** What to work on **
Can you print the stretch of the POW3R text from "Paper author Paper" through "to such criteria.", word for word?

** Given text **

POW3R is a policy-aware framework for reinforcement learning with rubric-based rewards that adapts criterion weights during training to improve policy optimization while preserving human-defined criteria importance.

AI-generated summary

Reinforcement learning with verifiable rewards has made post-training highly effective when correctness can be checked automatically. However, many important model behaviors require satisfying several qualitative criteria at once. Rubric-based rewards address this setting by grading prompt-specific criteria and aggregating them into a scalar reward. Yet standard static aggregations conflate a criterion's human-assigned importance with its current usefulness as an optimization signal. We show that this assumption breaks down in rubric RL: many important criteria are already saturated or currently unreachable, while criteria that distinguish rollouts are not necessarily those with the largest human weights. We introduce POW3R, a policy-aware rubric reward framework that preserves human weights and category balance as the rubric objective while adapting criterion-level reward weights during training. POW3R uses rollout-level contrast to emphasize criteria that currently separate the policy's outputs, making the GRPO reward more informative without changing the underlying evaluation target. Across three base policies on two datasets spanning multimodal and text-only settings, POW3R wins 24 of 30 base-policy/metric comparisons, improving both mean rubric reward and strict completion (the fraction of prompts whose response satisfies every required rubric criterion) over vanilla GRPO with rubric rewards, and reaches the same plateau in 2.5--4times fewer training steps. Rubric rewards should therefore distinguish what should matter in the final answer from what can teach the current policy.

Community

Paper author Paper submitter about 4 hours ago

“Not Every Rubric Teaches Equally: Policy-Aware Rubric Rewards for RLVR”

As RL post-training expands beyond fully verifiable domains, rubrics, or checklists, are becoming a common reward interface for open-ended and multimodal tasks.

The question we study is: Should the same rubric weights that define final answer quality also determine what the current policy learns from during RL?

Our finding is no - A criterion can be important for the final response, but if all sampled rollouts pass it or all sampled rollouts fail it, it provides no group-relative learning signal. Across our multimodal setting and HealthBench, roughly half of rubric criteria are non-contrastive for a fresh policy, and static aggregation routes 45–51% of within-category training pressure to such criteria.

In this work, we:
• diagnose how static rubric aggregation misallocates learning signal,
• show that human importance and policy-dependent usefulness can decouple, and
• introduce POW3R, a policy-aware rubric reward framework that preserves the evaluation target while adapting criterion-level reward weights during training.

Across three base policies and multimodal/text-only settings, POW3R wins 24/30 base-policy/metric comparisons and reaches the same plateau in 2.5–4× fewer training steps.

** Record extracts **
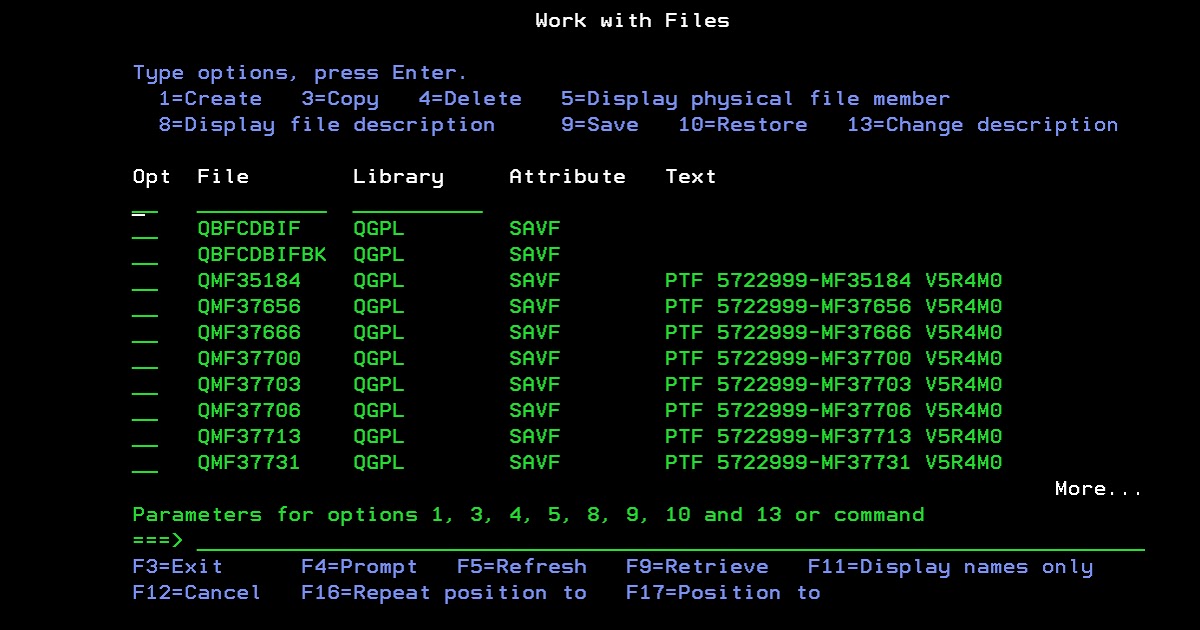Click the SAVF attribute of QBFCDBIFBK
This screenshot has height=630, width=1200.
tap(534, 254)
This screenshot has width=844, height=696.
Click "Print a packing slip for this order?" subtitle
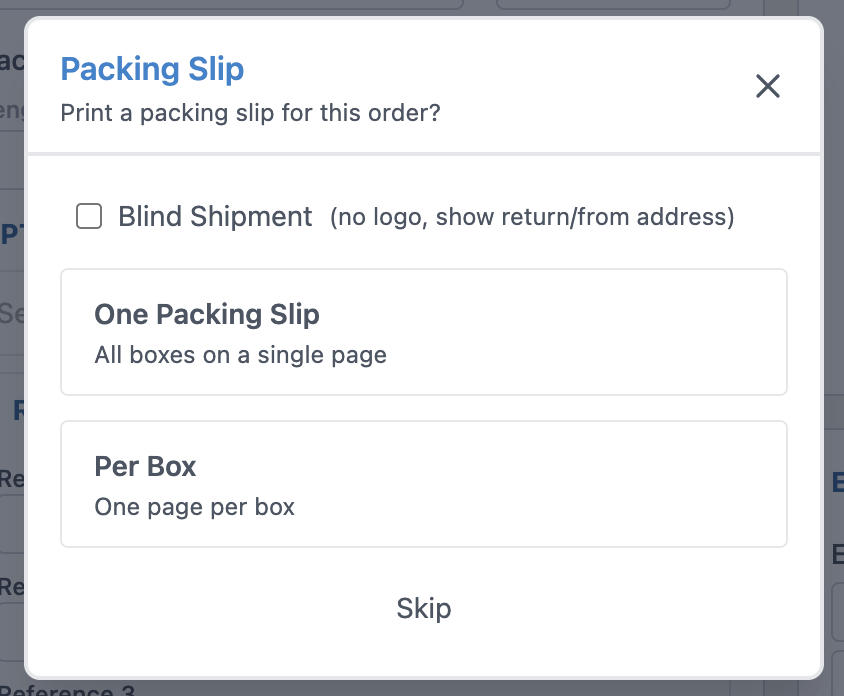point(250,112)
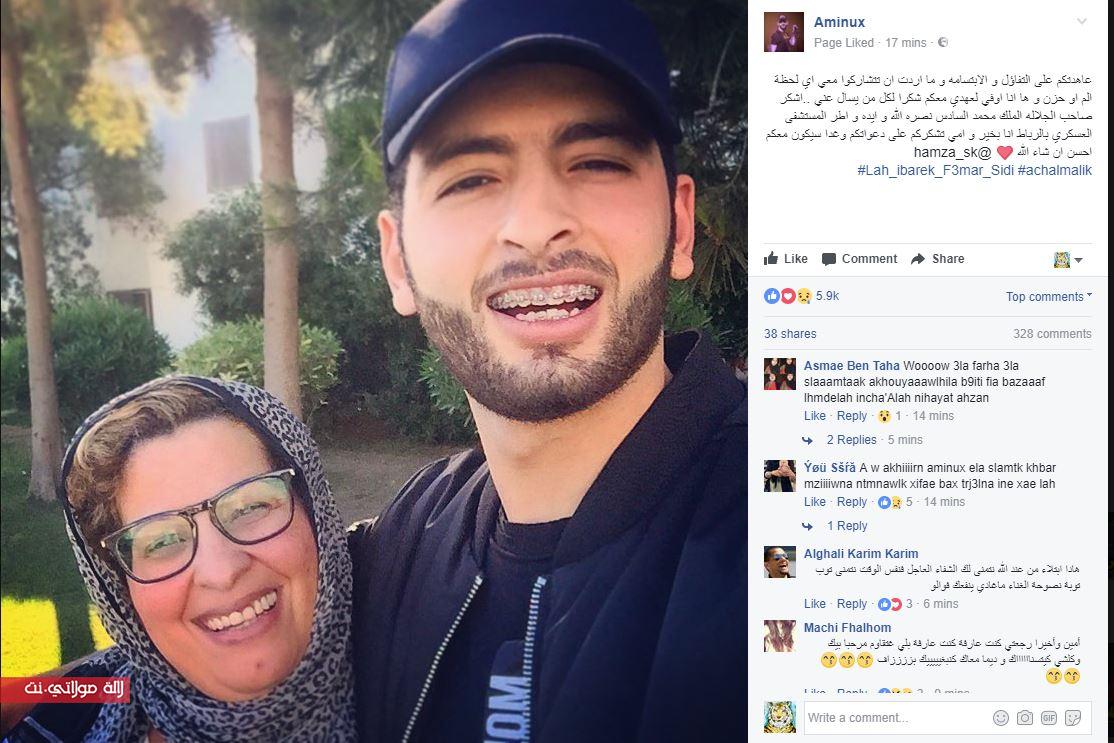This screenshot has height=743, width=1114.
Task: Open the emoji picker in comment box
Action: click(1000, 717)
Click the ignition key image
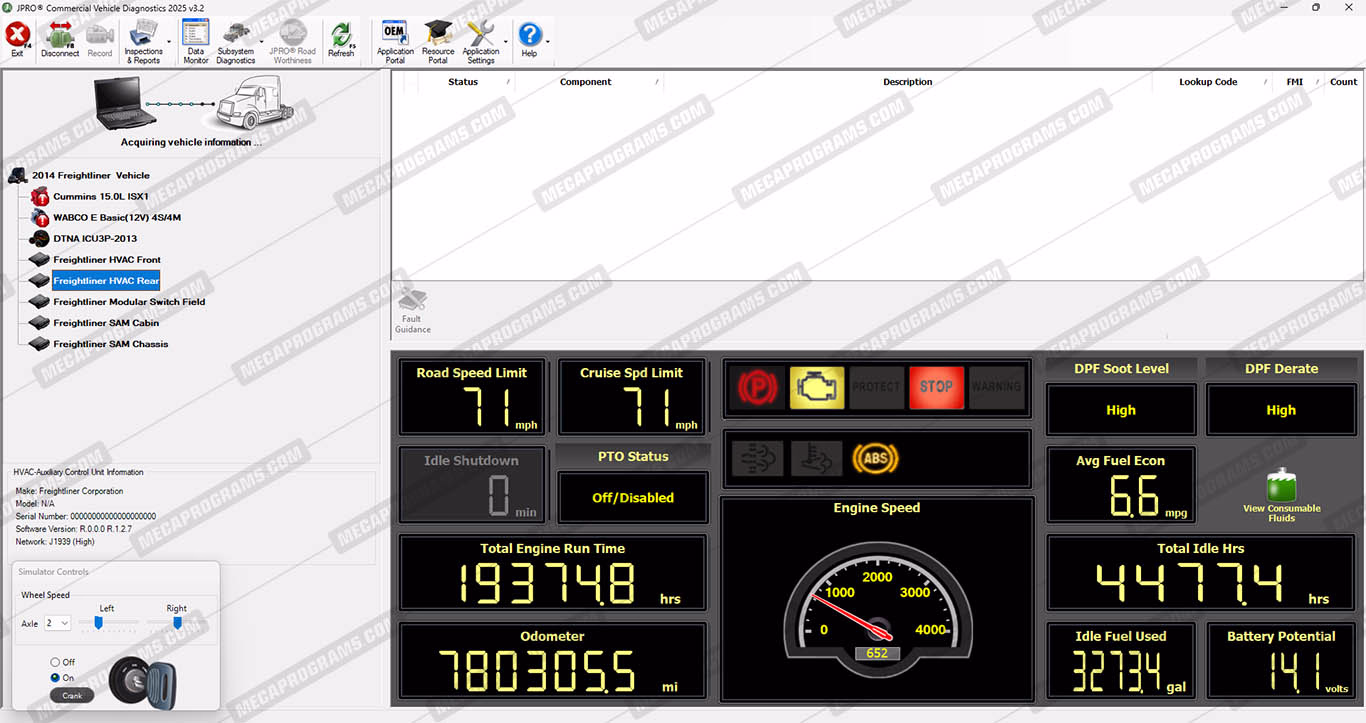 click(x=143, y=680)
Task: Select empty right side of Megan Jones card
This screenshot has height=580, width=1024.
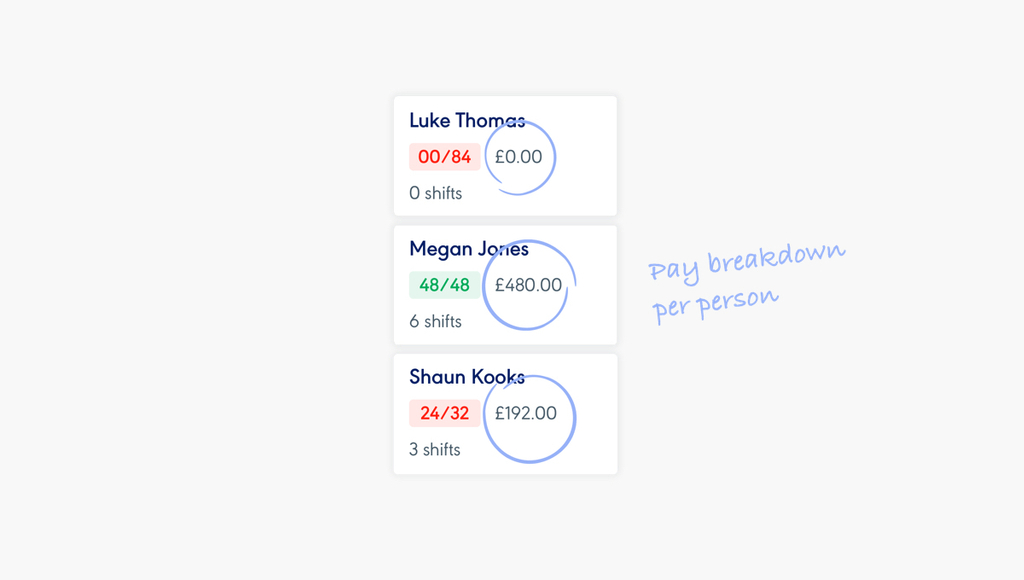Action: coord(596,285)
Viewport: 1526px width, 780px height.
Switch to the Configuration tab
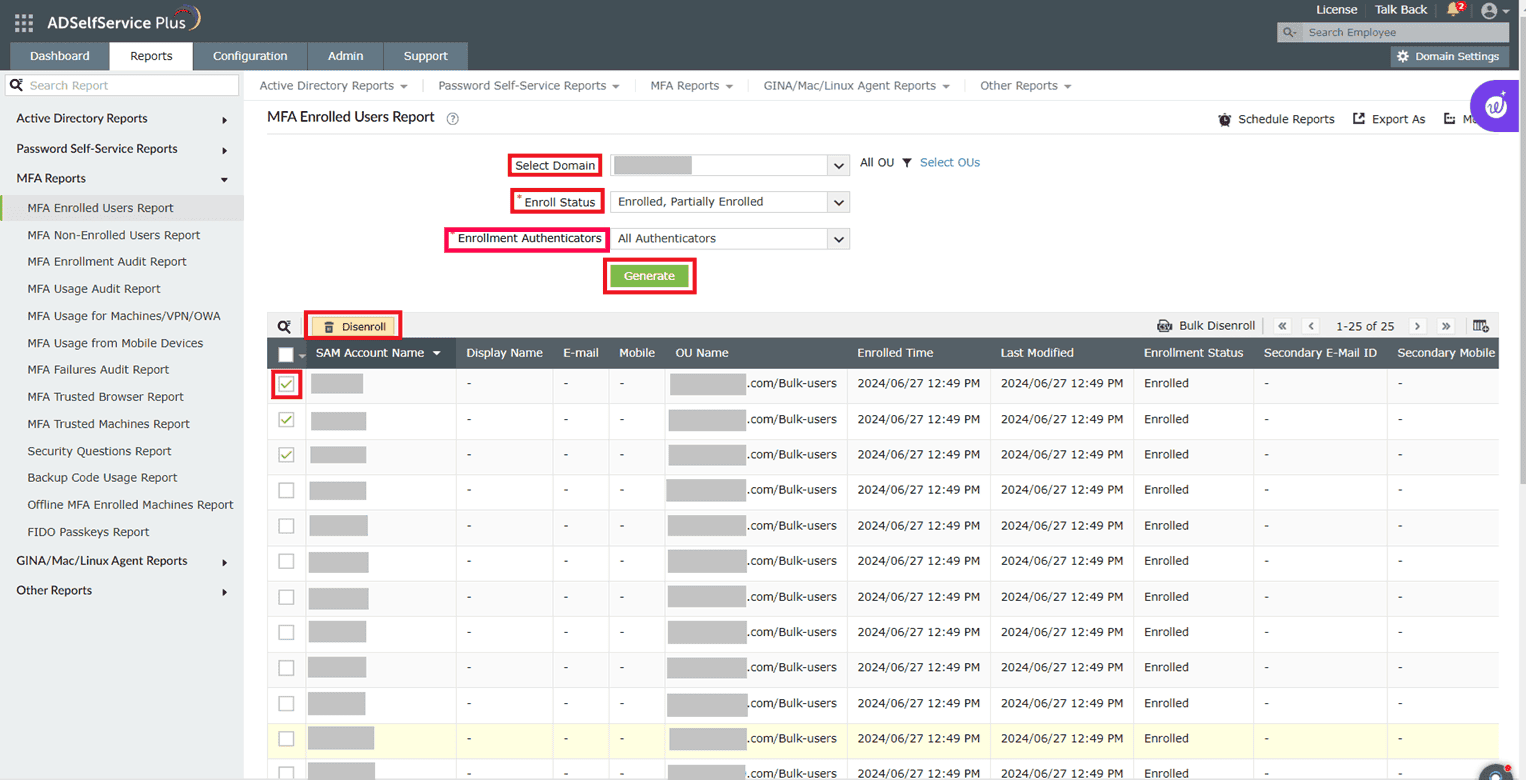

** Written answer **
Paper author Paper submitter about 4 hours ago

“Not Every Rubric Teaches Equally: Policy-Aware Rubric Rewards for RLVR”

As RL post-training expands beyond fully verifiable domains, rubrics, or checklists, are becoming a common reward interface for open-ended and multimodal tasks.

The question we study is: Should the same rubric weights that define final answer quality also determine what the current policy learns from during RL?

Our finding is no - A criterion can be important for the final response, but if all sampled rollouts pass it or all sampled rollouts fail it, it provides no group-relative learning signal. Across our multimodal setting and HealthBench, roughly half of rubric criteria are non-contrastive for a fresh policy, and static aggregation routes 45–51% of within-category training pressure to such criteria.